Before Comer became chairman, Mathers began compiling documents and turned over some of them to the Democratic Oversight Committee, led by Democratic Rep. Jamie Raskin of Maryland. The documents showed payments by foreign governments to three of President Trump’s properties in New York, Washington, and Las Vegas. Committee investigators also identified significant spending at President Trump’s fourth facility, Trump Tower on Fifth Avenue in New York, from public records.
“These payments are made while these governments are working with the Trump administration, and sometimes President Trump himself, to advance specific foreign policy objectives, and they also provide specific assistance to the United States to advance their own national policy objectives. “This happened at a time when we were demanding action.” to the 155-page report released Thursday.
Comer said in a statement Thursday that “Democrats’ continued obsession with former President Trump is beyond parody” and that Trump is conducting “legitimate business.”
According to information obtained by the committee’s investigators, the largest total payout was from China, at $5.5 million. President Trump’s private company. Industrial and Commercial Bank of China (ICBC), one of China’s largest state-owned banks, was one of Trump Tower’s largest office tenants during the Trump era. The report indicates that during President Trump’s first year in the White House, multiple Chinese banks, including ICBC, have come under scrutiny for their financial ties to North Korea, and that the administration may consider sanctions against these banks. It is pointed out that it has become.
Despite calls from party members to exert maximum pressure on these banks to halt North Korea’s nuclear program, “then-President Trump and his administration “No formal action was taken against ICBC,” the report concluded.
Documents submitted to the committee also show that the Trump Organization and the Trump International Hotel in Washington, D.C., have been linked to “Trump’s “It is possible that he continued to solicit business in China even after he took office.” ”

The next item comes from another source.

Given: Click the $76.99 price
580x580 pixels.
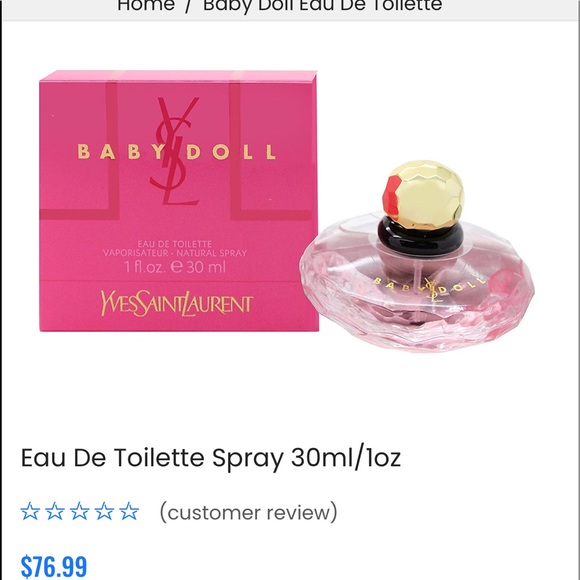Looking at the screenshot, I should (54, 566).
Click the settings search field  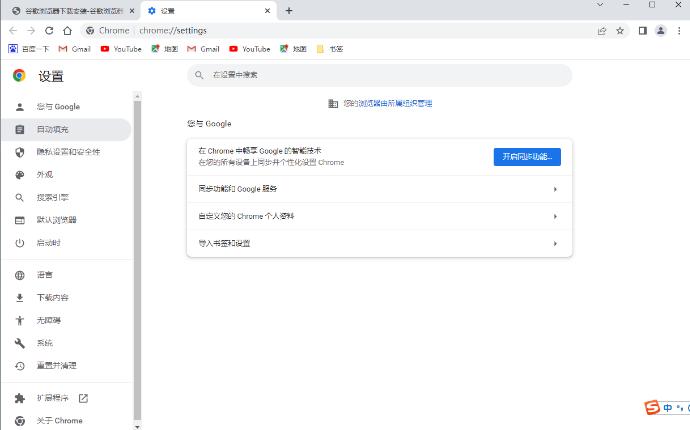[x=380, y=75]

“In June 2017, Patricia Tan, director of sales and marketing at the Trump International Hotel in Washington, D.C., billed the hotel $1,950 in reimbursable business expenses for a ‘Chinese hotel,'” investigators said. is written. Mr Tan appears to have returned later that year, according to an additional expense report obtained by the committee on the reimbursement of “business cards printed by companies.” [redacted] For Patricia during a trip to China in November 2017.” That same month, President Trump made an official visit to China.
Saudi Arabia was the second-largest payer to Trump’s companies during Trump’s tenure, with investigators identifying at least $615,422 in spending at two of Trump’s facilities. According to the report, Qatar spent $465,744 on Trump’s real estate, while Kuwait spent $303,372.

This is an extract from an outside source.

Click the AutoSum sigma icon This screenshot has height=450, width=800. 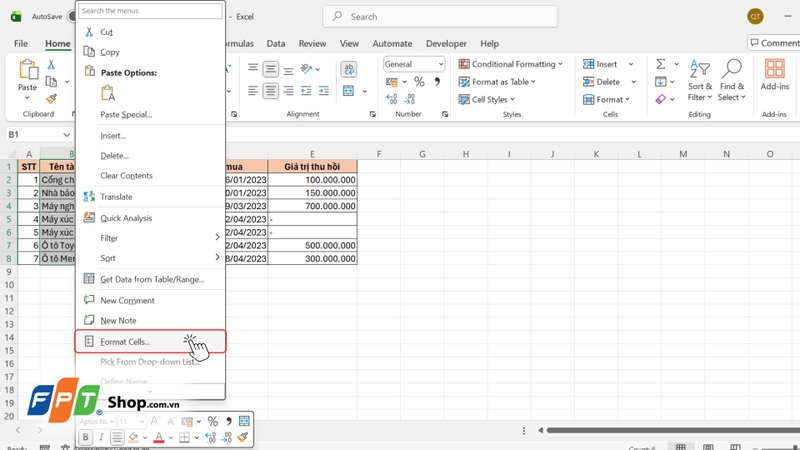point(661,64)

The report argues that “no other president other than Trump has ever come so close to brazenly disregarding the Foreign Emoluments Clause,” and urges Congress to take steps to prevent such violations in the future. It recommends that the government consider taking the following steps.
Among the measures the report asks Congress to consider are requirements for senior government officials to disclose to Congress the receipt of foreign compensation and “required Congressional approval for the president and senior officials to receive and retain compensation.” “Explicit procedures for determining The report also recommends that Congress introduce a process to disclose payments by foreign officials and lobbyists acting on behalf of foreign governments to entities in which a sitting president has a financial interest.
While Mr. Comer has obstructed Congress’s investigation into Mr. Trump, he has actively investigated Mr. Biden’s alleged involvement in his son’s overseas dealings. Republicans have so far released no direct evidence that Biden benefited from his son’s economic involvement in countries such as Ukraine. But the investigation became the basis for the impeachment inquiry against Biden that Republican lawmakers formally approved last month.